++++ Document segment
The Pleasant Valley Wine Company, located near the village of Hammondsport, New York, is the oldest winery in the Finger Lakes region.
On March 15, 1860, Charles Davenport Champlin and 12 local businessmen consolidated their holdings under “Articles of Association for the Manufacture of Native Wine” and, with $10,000 capitalization, built the first winery in this region.

Pleasant Valley Wine Company was designated as Bonded Winery No. 1 in its State and Federal districts.

All winemaking operations were carried out by Jules and Joseph Masson, noted French-born winemakers of the time, in still-used wooden and stone structures, with adjacent cellars carved deep into the hillside. Eight of these Pleasant Valley Wine Company buildings were listed on the National Register of Historic Places in 1980.
++++++++
__Set tasks__.
(1) In the Pleasant Valley Wine Company document segment, what capitalization was the first winery in the region built with?
(2) Copy out the passage on the Pleasant Valley Wine Company word for word, starting at "The Pleasant Valley" and ending at "Places in 1980.".
++++ Dataset content
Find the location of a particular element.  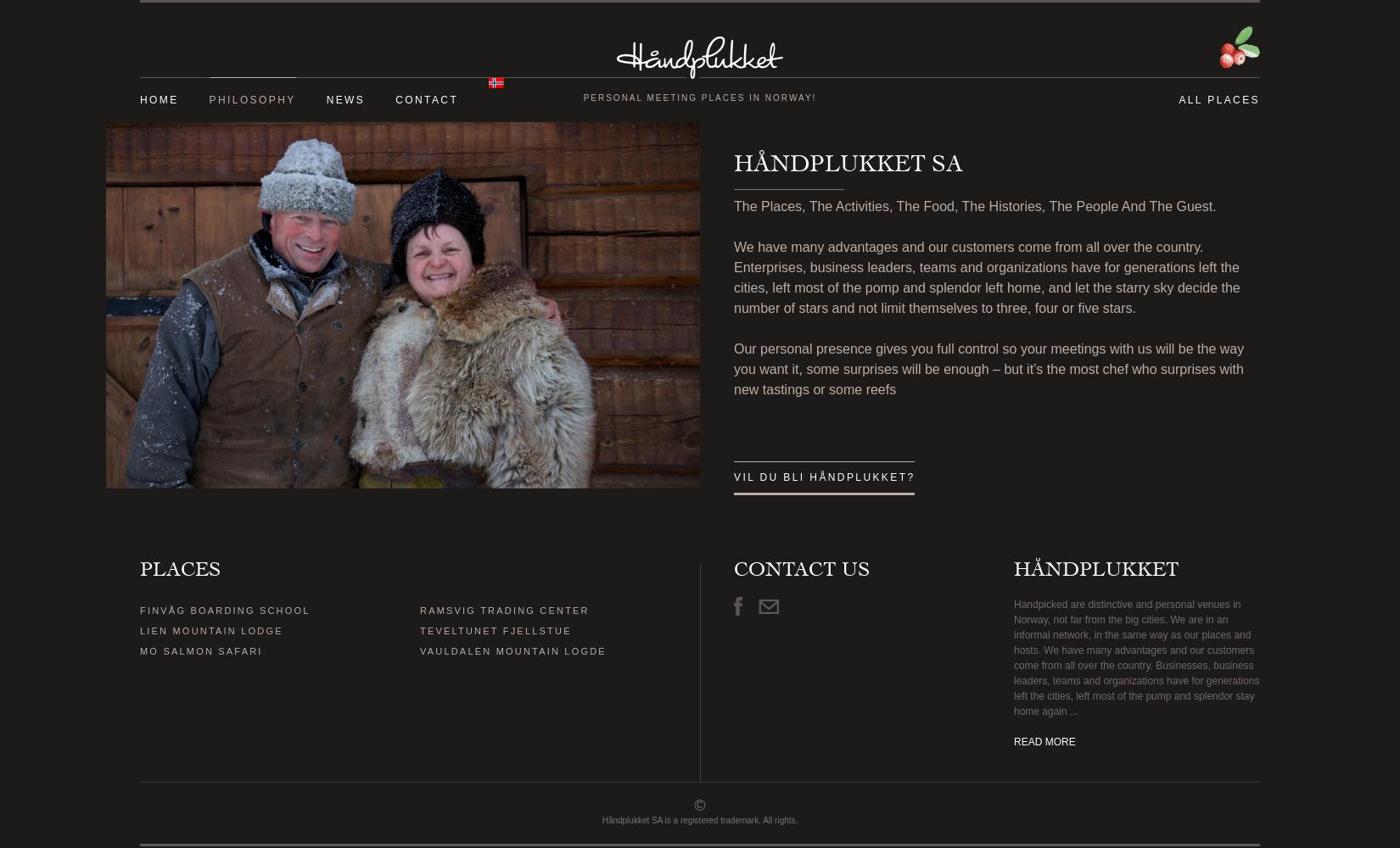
++++++++
__List of solutions__.
(1) $10,000

(2)
The Pleasant Valley Wine Company, located near the village of Hammondsport, New York, is the oldest winery in the Finger Lakes region.
On March 15, 1860, Charles Davenport Champlin and 12 local businessmen consolidated their holdings under “Articles of Association for the Manufacture of Native Wine” and, with $10,000 capitalization, built the first winery in this region.

Pleasant Valley Wine Company was designated as Bonded Winery No. 1 in its State and Federal districts.

All winemaking operations were carried out by Jules and Joseph Masson, noted French-born winemakers of the time, in still-used wooden and stone structures, with adjacent cellars carved deep into the hillside. Eight of these Pleasant Valley Wine Company buildings were listed on the National Register of Historic Places in 1980.